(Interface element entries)
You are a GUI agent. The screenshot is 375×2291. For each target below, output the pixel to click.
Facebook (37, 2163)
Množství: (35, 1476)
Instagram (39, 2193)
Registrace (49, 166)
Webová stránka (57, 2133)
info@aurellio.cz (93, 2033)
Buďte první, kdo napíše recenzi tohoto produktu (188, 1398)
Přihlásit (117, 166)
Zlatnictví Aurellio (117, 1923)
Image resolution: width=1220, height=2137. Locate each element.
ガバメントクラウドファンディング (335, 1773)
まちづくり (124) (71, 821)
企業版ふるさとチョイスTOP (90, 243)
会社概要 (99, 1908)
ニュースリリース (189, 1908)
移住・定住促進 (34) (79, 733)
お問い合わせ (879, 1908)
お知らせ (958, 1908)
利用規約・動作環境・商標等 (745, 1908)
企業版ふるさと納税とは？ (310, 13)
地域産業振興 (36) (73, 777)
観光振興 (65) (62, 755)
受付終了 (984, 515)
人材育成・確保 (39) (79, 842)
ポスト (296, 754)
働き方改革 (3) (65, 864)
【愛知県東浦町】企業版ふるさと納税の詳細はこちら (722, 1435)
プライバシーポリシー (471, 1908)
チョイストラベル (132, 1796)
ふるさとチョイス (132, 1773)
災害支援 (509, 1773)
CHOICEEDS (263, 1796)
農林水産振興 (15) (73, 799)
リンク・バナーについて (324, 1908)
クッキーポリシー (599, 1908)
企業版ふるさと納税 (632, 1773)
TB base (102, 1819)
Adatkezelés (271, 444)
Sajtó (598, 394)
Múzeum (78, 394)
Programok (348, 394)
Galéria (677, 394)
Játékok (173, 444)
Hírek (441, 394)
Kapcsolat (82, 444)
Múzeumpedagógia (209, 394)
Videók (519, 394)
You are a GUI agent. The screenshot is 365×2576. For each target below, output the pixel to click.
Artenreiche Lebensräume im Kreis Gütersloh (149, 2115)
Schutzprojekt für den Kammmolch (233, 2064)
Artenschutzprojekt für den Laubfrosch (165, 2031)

### Task brief
Render every line of the entries above as a Markdown table with the columns "No." and "Line", numbering the rows in order and skipping any blank lines.

### Exercise solution
| No. | Line |
|---|---|
| 1 | You are a GUI agent. The screenshot is 375×2291. For each target below, output the pixel to click. |
| 2 | Facebook (37, 2163) |
| 3 | Množství: (35, 1476) |
| 4 | Instagram (39, 2193) |
| 5 | Registrace (49, 166) |
| 6 | Webová stránka (57, 2133) |
| 7 | info@aurellio.cz (93, 2033) |
| 8 | Buďte první, kdo napíše recenzi tohoto produktu (188, 1398) |
| 9 | Přihlásit (117, 166) |
| 10 | Zlatnictví Aurellio (117, 1923) |
| 11 | Image resolution: width=1220, height=2137. Locate each element. |
| 12 | ガバメントクラウドファンディング (335, 1773) |
| 13 | まちづくり (124) (71, 821) |
| 14 | 企業版ふるさとチョイスTOP (90, 243) |
| 15 | 会社概要 (99, 1908) |
| 16 | ニュースリリース (189, 1908) |
| 17 | 移住・定住促進 (34) (79, 733) |
| 18 | お問い合わせ (879, 1908) |
| 19 | お知らせ (958, 1908) |
| 20 | 利用規約・動作環境・商標等 (745, 1908) |
| 21 | 企業版ふるさと納税とは？ (310, 13) |
| 22 | 地域産業振興 (36) (73, 777) |
| 23 | 観光振興 (65) (62, 755) |
| 24 | 受付終了 (984, 515) |
| 25 | 人材育成・確保 (39) (79, 842) |
| 26 | ポスト (296, 754) |
| 27 | 働き方改革 (3) (65, 864) |
| 28 | 【愛知県東浦町】企業版ふるさと納税の詳細はこちら (722, 1435) |
| 29 | プライバシーポリシー (471, 1908) |
| 30 | チョイストラベル (132, 1796) |
| 31 | ふるさとチョイス (132, 1773) |
| 32 | 災害支援 (509, 1773) |
| 33 | CHOICEEDS (263, 1796) |
| 34 | 農林水産振興 (15) (73, 799) |
| 35 | リンク・バナーについて (324, 1908) |
| 36 | クッキーポリシー (599, 1908) |
| 37 | 企業版ふるさと納税 (632, 1773) |
| 38 | TB base (102, 1819) |
| 39 | Adatkezelés (271, 444) |
| 40 | Sajtó (598, 394) |
| 41 | Múzeum (78, 394) |
| 42 | Programok (348, 394) |
| 43 | Galéria (677, 394) |
| 44 | Játékok (173, 444) |
| 45 | Hírek (441, 394) |
| 46 | Kapcsolat (82, 444) |
| 47 | Múzeumpedagógia (209, 394) |
| 48 | Videók (519, 394) |
| 49 | You are a GUI agent. The screenshot is 365×2576. For each target below, output the pixel to click. |
| 50 | Artenreiche Lebensräume im Kreis Gütersloh (149, 2115) |
| 51 | Schutzprojekt für den Kammmolch (233, 2064) |
| 52 | Artenschutzprojekt für den Laubfrosch (165, 2031) |